-------- The input
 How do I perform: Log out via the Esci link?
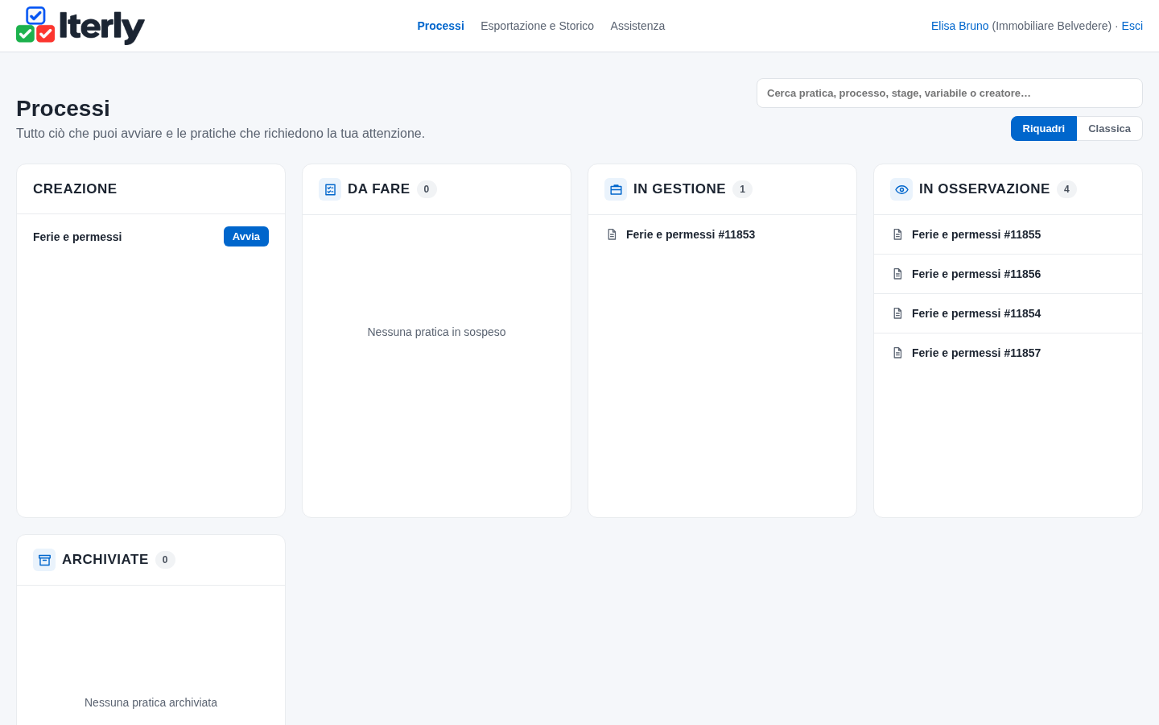tap(1132, 26)
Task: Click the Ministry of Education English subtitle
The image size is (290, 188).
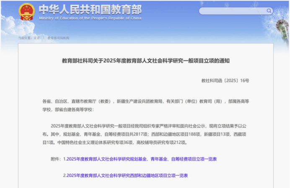Action: (x=90, y=19)
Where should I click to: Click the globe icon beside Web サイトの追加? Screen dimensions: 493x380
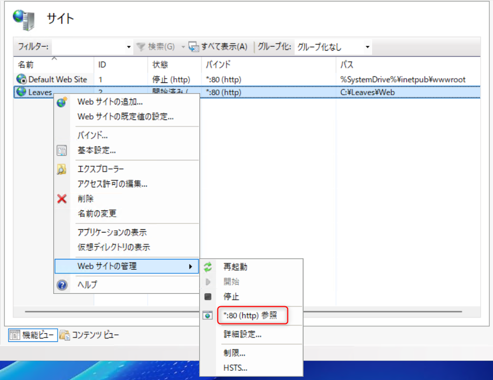point(62,102)
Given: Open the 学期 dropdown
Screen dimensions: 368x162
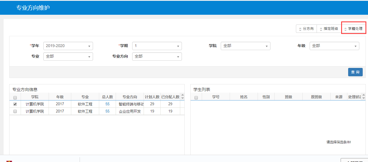Looking at the screenshot, I should click(157, 46).
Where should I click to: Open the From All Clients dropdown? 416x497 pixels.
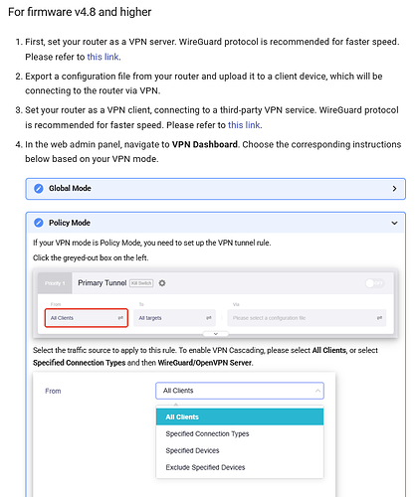240,391
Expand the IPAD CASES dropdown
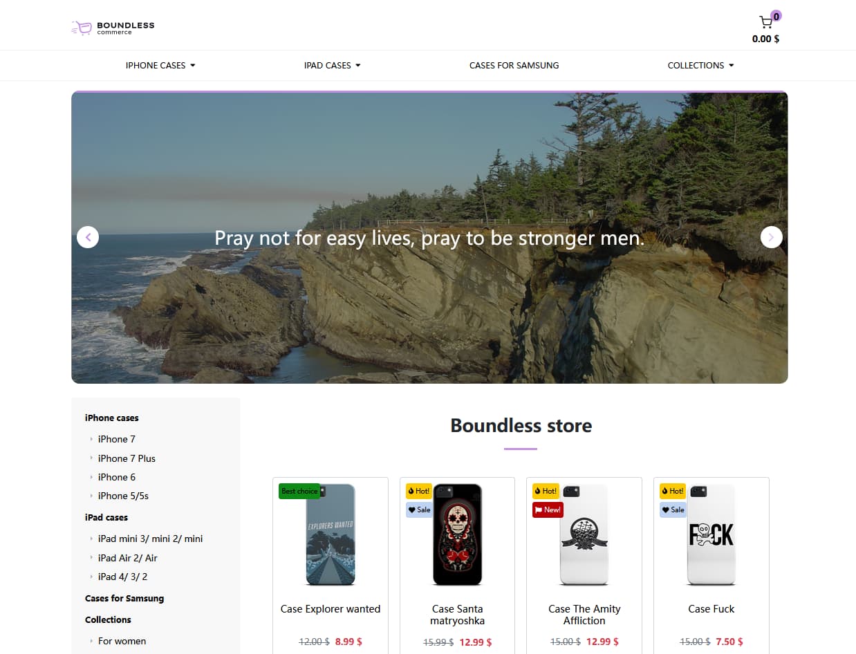This screenshot has width=856, height=654. [x=332, y=65]
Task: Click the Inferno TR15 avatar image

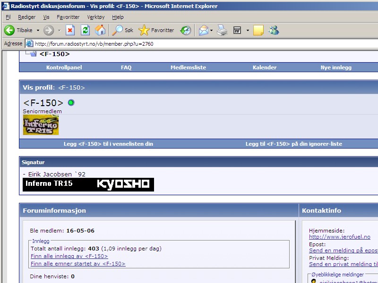Action: [x=41, y=125]
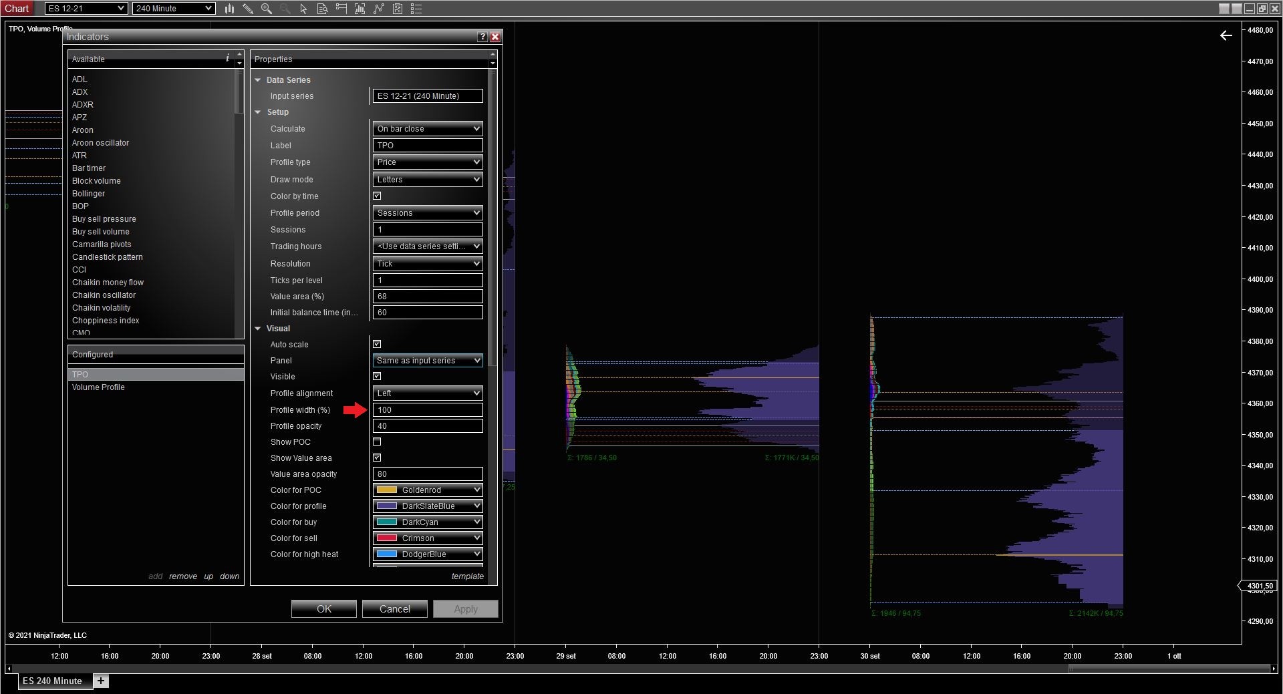Click the zoom in magnifier icon
This screenshot has height=694, width=1283.
click(x=267, y=9)
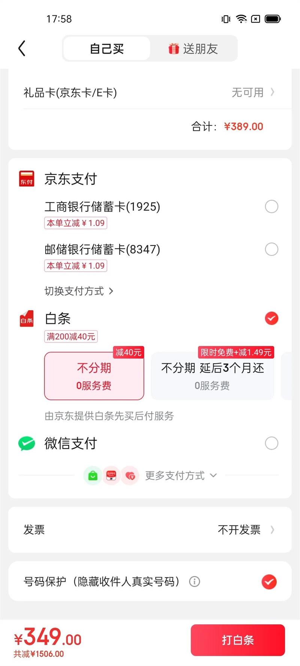Select ICBC savings card (1925) radio
The width and height of the screenshot is (300, 666).
[272, 207]
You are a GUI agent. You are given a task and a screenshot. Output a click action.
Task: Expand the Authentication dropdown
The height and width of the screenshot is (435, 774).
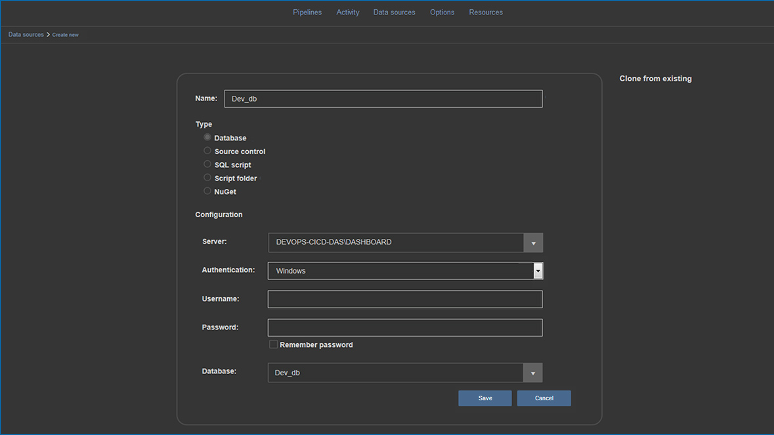(538, 270)
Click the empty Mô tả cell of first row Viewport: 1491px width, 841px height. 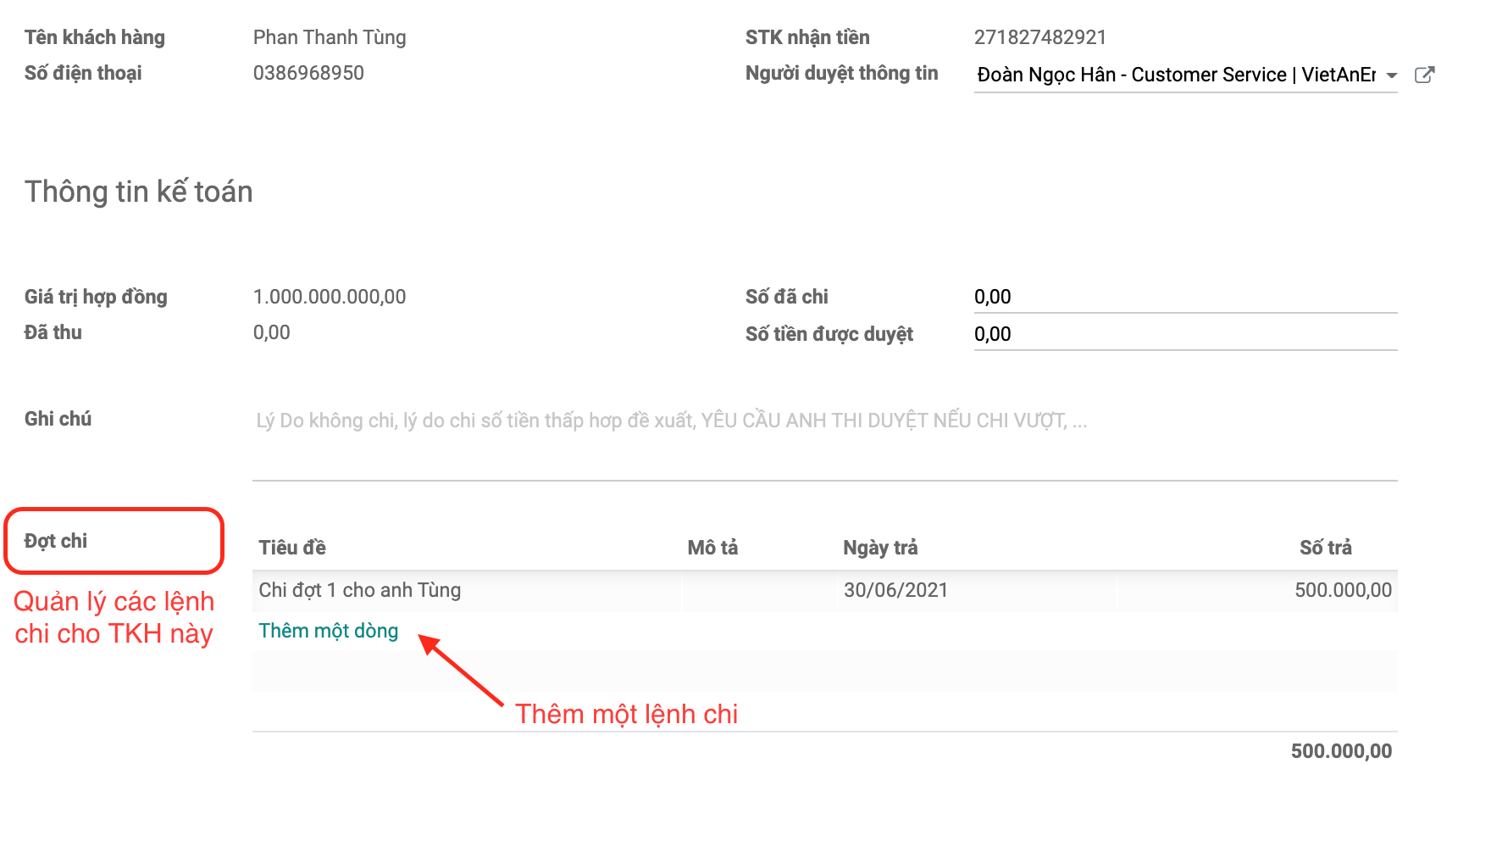pos(758,590)
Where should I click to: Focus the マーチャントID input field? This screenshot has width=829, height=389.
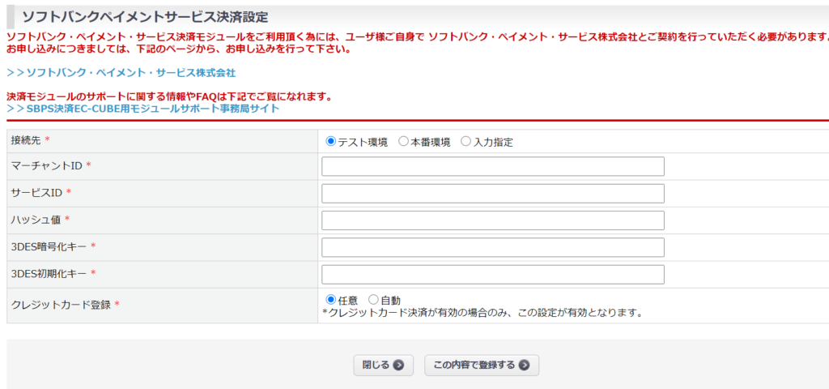pos(492,166)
----------------
Only one stretch of the data is wanted: write out exactly the lines from the one holding "Given: Open the 学期 dropdown" through the one holding "Task: Expand the Authentication dropdown", both included, without the pictures.

Given: Open the 学期 dropdown
Screen dimensions: 368x162
Looking at the screenshot, I should click(157, 46).
Where should I click to: Open the From All Clients dropdown? 416x497 pixels.
240,391
Expand the IPAD CASES dropdown
This screenshot has width=856, height=654. [x=332, y=65]
Task: Click the Inferno TR15 avatar image

Action: [x=41, y=125]
Click the zoom in magnifier icon
This screenshot has height=694, width=1283.
click(x=267, y=9)
Select ICBC savings card (1925) radio
The width and height of the screenshot is (300, 666).
[272, 207]
You are a GUI agent. You are given a task and a screenshot. Output a click action.
Task: Expand the Authentication dropdown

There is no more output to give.